Closed Quuxplusone closed 10 years ago
Can you provide a preprocessed source that takes too long?
Attached glstate_params.cpp.gz
(383837 bytes, application/x-gzip): Preprocessed source. Build with -O2 -c to repro
The IR in
https://drive.google.com/file/d/0B7iRtublysV6YV9MWGY0bExOWkk/edit?usp=sharing
causes -loop-simplify alone to take more than 5 minutes.
(In reply to comment #3)
> The IR in
> https://drive.google.com/file/d/0B7iRtublysV6YV9MWGY0bExOWkk/edit?usp=sharing
>
>
> causes -loop-simplify alone to take more than 5 minutes.
There is also some interesting pass interactions in here. With -loop-rotate -
jump-threading, jump threading takes 747.5470 seconds, but with just -jump-
threading it takes 5.0183 seconds.
so, the primary cause of slowness (at least for -loop-simplify, and i suspect everything downstream is related) is a function mapping an enum to a string which contains a switch over 3378 integer values, all of them to empty basic blocks which all branch to the same basic block that then has a 3378 value PHI node. This function then gets inlined over 100 times into the body of some other function.
none of this is actually bad, because after the optimizer chews through this, the code becomes quite simple and re-running the optimizers is fast. when inlining, we should be early-pruning the dead code here to limit the explosion of the CFG of the function.
Looking into why this isn't happening.
after more investigation, i think there are probably a few separate bugs here...

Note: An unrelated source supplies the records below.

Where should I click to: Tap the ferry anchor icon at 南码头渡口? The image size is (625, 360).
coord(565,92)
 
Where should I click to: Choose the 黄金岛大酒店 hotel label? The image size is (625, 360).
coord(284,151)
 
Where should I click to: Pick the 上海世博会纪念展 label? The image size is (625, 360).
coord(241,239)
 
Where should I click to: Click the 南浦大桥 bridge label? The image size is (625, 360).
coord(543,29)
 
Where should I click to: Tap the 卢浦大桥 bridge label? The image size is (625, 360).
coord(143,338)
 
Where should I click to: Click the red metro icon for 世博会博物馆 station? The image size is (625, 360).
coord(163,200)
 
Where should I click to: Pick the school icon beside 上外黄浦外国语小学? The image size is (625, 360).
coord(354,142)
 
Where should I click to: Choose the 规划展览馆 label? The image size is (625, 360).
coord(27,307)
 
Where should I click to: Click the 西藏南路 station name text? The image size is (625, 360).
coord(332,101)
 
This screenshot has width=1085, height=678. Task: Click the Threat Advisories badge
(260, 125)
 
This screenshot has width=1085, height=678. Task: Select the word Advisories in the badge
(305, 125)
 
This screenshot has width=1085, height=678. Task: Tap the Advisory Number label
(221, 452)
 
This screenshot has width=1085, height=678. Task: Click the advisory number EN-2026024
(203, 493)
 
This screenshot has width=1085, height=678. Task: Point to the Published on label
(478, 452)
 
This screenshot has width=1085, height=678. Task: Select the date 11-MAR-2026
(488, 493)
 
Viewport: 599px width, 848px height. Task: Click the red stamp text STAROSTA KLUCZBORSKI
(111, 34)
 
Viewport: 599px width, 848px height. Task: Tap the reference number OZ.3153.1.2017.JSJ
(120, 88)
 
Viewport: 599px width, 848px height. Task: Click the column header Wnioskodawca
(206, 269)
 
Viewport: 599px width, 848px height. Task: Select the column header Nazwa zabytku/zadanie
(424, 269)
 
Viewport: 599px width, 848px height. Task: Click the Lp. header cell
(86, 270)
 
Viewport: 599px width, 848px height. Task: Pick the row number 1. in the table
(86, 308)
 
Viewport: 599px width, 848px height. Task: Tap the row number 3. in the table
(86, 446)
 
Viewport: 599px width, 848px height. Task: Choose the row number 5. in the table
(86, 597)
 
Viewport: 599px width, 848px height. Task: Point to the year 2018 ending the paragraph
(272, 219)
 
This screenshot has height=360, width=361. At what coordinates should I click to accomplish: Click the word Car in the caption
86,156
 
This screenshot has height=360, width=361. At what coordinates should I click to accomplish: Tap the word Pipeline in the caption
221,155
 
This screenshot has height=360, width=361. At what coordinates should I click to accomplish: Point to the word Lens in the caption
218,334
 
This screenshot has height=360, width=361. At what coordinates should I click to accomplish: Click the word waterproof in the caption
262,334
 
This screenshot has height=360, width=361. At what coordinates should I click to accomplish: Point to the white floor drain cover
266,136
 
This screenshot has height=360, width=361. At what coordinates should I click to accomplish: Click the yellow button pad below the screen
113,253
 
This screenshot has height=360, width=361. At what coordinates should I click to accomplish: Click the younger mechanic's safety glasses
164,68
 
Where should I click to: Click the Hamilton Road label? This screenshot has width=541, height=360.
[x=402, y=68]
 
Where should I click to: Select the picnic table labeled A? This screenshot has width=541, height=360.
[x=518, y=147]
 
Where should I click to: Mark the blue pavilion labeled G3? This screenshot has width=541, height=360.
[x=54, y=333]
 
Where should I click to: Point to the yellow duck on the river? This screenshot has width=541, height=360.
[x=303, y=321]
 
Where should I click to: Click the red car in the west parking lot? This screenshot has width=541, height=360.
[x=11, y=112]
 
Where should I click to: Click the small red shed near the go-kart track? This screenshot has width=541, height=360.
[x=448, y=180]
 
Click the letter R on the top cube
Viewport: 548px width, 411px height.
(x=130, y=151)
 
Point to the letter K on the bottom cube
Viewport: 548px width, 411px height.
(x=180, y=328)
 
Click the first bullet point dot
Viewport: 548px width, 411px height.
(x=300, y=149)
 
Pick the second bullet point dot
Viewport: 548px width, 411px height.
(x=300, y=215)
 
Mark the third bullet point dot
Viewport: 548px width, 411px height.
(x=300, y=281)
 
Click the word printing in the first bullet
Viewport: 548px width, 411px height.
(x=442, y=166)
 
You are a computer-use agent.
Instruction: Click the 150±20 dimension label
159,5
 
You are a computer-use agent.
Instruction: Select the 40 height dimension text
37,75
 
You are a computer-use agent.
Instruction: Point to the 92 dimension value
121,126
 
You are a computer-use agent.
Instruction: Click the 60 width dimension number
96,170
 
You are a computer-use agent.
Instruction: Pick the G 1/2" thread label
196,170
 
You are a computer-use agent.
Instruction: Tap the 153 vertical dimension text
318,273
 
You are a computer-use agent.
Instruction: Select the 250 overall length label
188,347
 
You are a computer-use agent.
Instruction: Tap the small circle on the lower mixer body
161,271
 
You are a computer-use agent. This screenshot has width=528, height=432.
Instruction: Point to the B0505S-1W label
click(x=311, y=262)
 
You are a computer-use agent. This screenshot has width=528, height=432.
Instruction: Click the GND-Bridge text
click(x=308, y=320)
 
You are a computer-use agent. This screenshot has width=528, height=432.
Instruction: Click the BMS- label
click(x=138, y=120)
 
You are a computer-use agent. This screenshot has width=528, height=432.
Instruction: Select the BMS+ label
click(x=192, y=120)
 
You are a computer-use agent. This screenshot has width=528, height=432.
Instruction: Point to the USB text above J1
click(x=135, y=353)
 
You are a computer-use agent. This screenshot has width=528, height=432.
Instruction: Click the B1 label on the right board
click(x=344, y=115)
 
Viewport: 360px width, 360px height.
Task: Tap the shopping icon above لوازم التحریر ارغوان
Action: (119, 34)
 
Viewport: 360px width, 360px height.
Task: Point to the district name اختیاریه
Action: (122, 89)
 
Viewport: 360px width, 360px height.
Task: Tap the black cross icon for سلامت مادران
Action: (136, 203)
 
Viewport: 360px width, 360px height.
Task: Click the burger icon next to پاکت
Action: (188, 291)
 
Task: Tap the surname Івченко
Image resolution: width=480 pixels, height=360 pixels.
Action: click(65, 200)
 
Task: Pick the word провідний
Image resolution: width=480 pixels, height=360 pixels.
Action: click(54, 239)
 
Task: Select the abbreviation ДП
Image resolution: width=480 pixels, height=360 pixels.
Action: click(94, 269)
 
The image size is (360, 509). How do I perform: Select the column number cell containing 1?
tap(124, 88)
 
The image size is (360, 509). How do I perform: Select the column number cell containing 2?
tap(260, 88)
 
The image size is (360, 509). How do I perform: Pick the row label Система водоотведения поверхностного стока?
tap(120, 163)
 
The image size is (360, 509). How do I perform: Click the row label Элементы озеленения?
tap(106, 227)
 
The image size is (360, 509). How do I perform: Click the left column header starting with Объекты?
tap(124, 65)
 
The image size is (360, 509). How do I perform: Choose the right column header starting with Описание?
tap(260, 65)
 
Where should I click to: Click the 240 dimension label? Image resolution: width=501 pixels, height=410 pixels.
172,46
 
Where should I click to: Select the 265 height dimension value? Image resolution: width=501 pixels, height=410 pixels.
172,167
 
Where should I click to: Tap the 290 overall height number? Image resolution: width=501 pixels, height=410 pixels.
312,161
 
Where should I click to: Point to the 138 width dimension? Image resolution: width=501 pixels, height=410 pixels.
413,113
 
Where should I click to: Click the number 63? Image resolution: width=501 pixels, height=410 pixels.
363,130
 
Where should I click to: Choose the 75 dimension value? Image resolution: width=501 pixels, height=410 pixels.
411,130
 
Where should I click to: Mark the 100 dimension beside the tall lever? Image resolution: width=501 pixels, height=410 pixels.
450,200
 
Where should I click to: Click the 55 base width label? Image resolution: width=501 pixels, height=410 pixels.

first, how we get into this mess: we consider the cost of a 'switch' to have
constant time regardless of how many destinations it has. As a consequence, a
switch over 3378 values, with 3378 empty basic blocks, followed by one phi
node, is accounted as have a cost of 2: 1 for the switch, and 1 for the phi
node. This may seem surprising, but with the new switch lowering magic, we
actually *lower* switches to a constant number of instructions in many cases.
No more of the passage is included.